- **Your instructions**
Begin at the line containing "Click the OneCritto" and give again every line to the end of the records, exactly, without the pictures.

- **Study material**
+ + + +
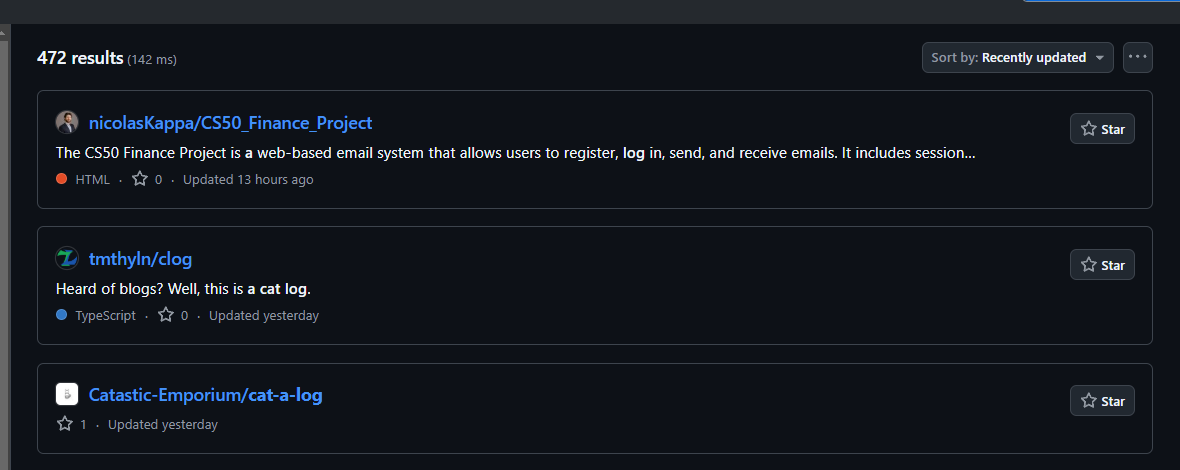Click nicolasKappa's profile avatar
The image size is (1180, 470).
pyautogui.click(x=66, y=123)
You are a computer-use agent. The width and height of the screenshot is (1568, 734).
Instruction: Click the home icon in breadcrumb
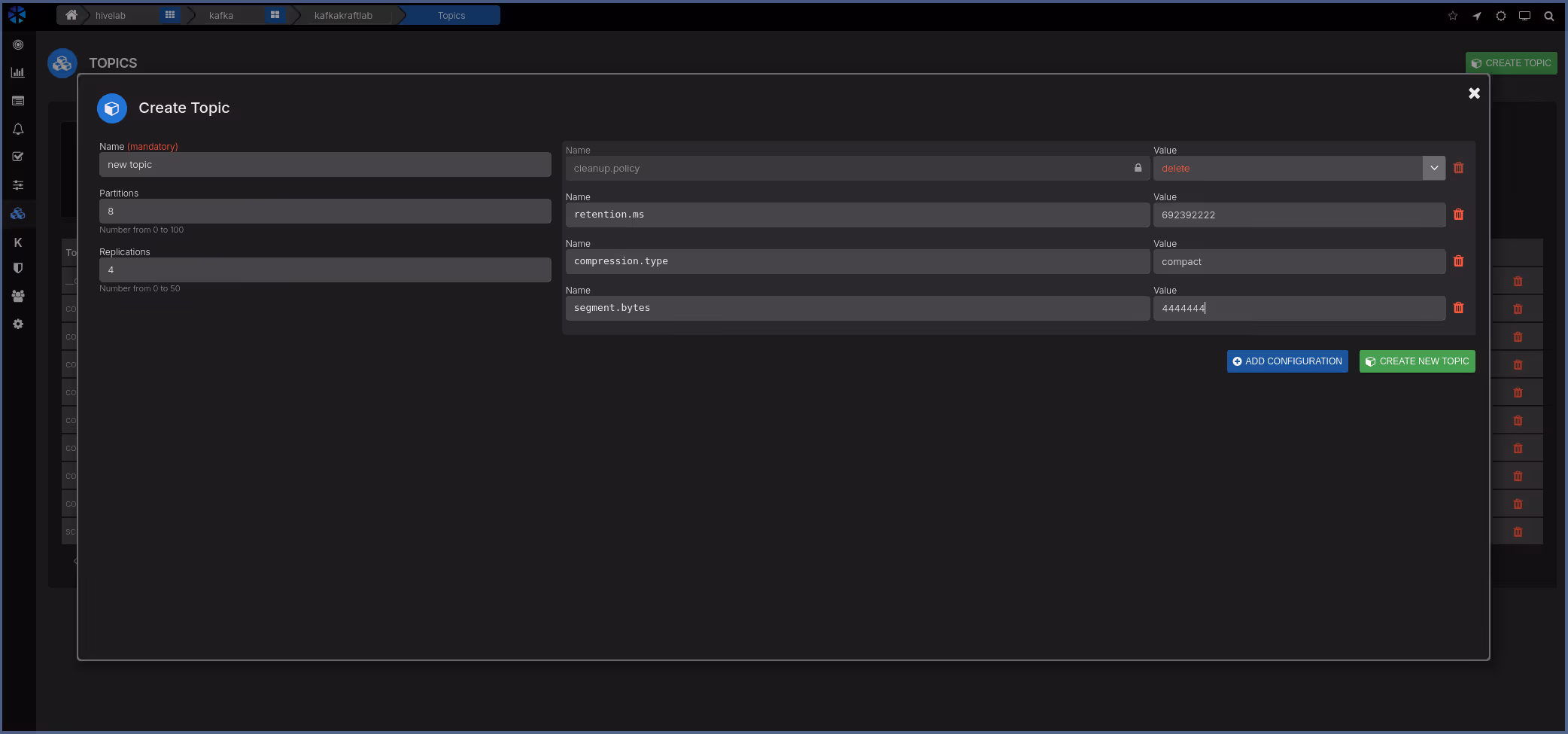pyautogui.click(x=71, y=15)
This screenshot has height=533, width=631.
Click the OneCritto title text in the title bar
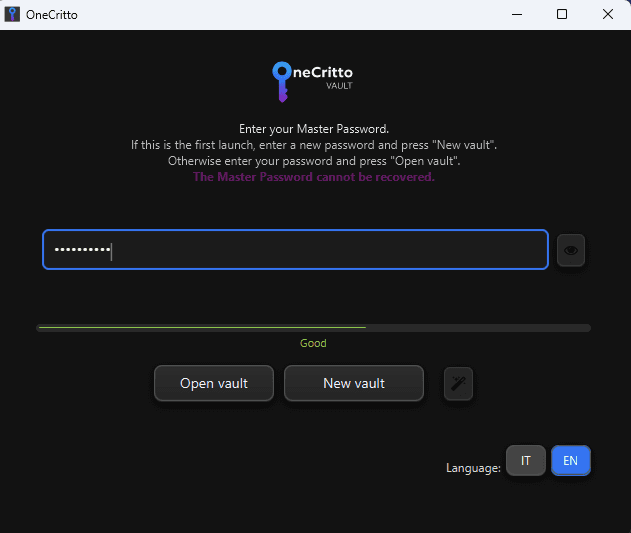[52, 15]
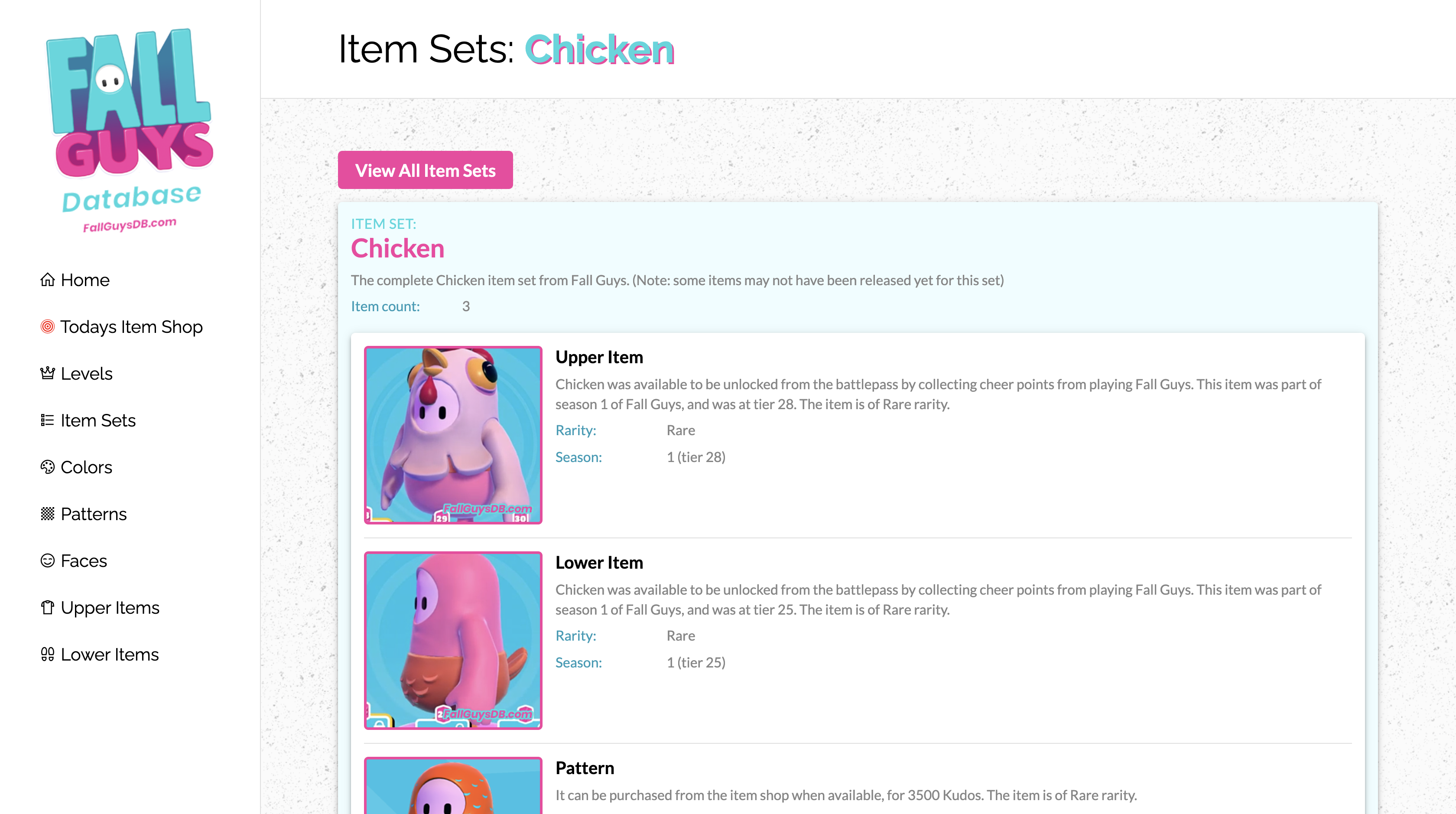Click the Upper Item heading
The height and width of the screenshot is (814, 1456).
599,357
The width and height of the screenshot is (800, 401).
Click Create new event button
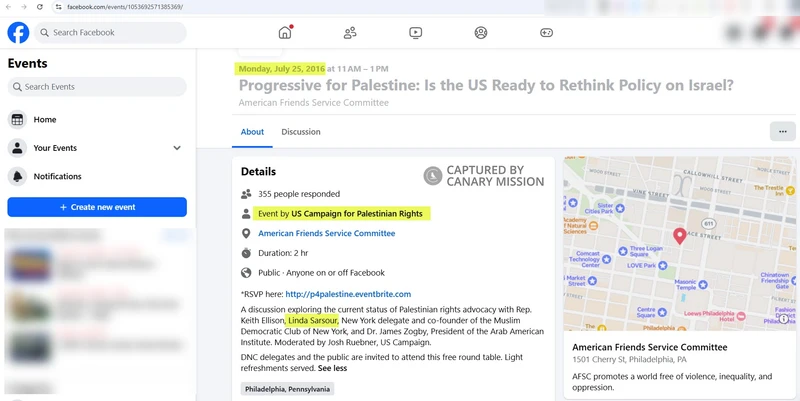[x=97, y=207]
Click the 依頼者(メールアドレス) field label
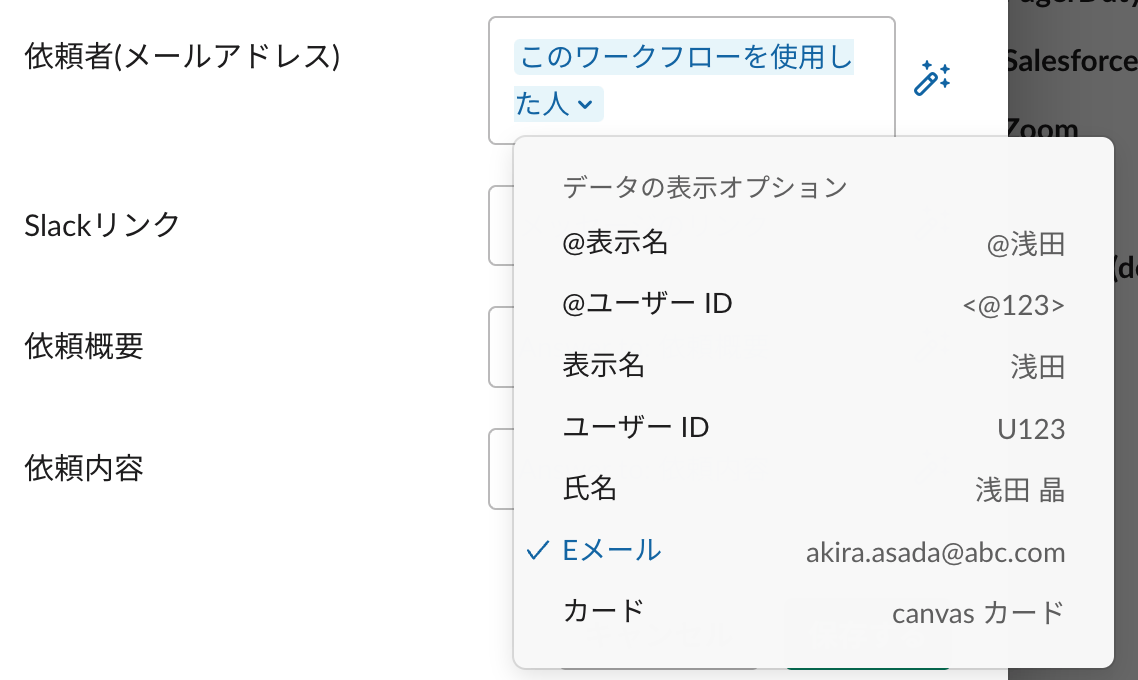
+ + + +
- **Written response**
Click the OneCritto title text in the title bar
[52, 15]
Click the Upper Item heading
The height and width of the screenshot is (814, 1456).
599,357
The width and height of the screenshot is (800, 401).
Click Create new event button
[x=97, y=207]
Click the 依頼者(メールアドレス) field label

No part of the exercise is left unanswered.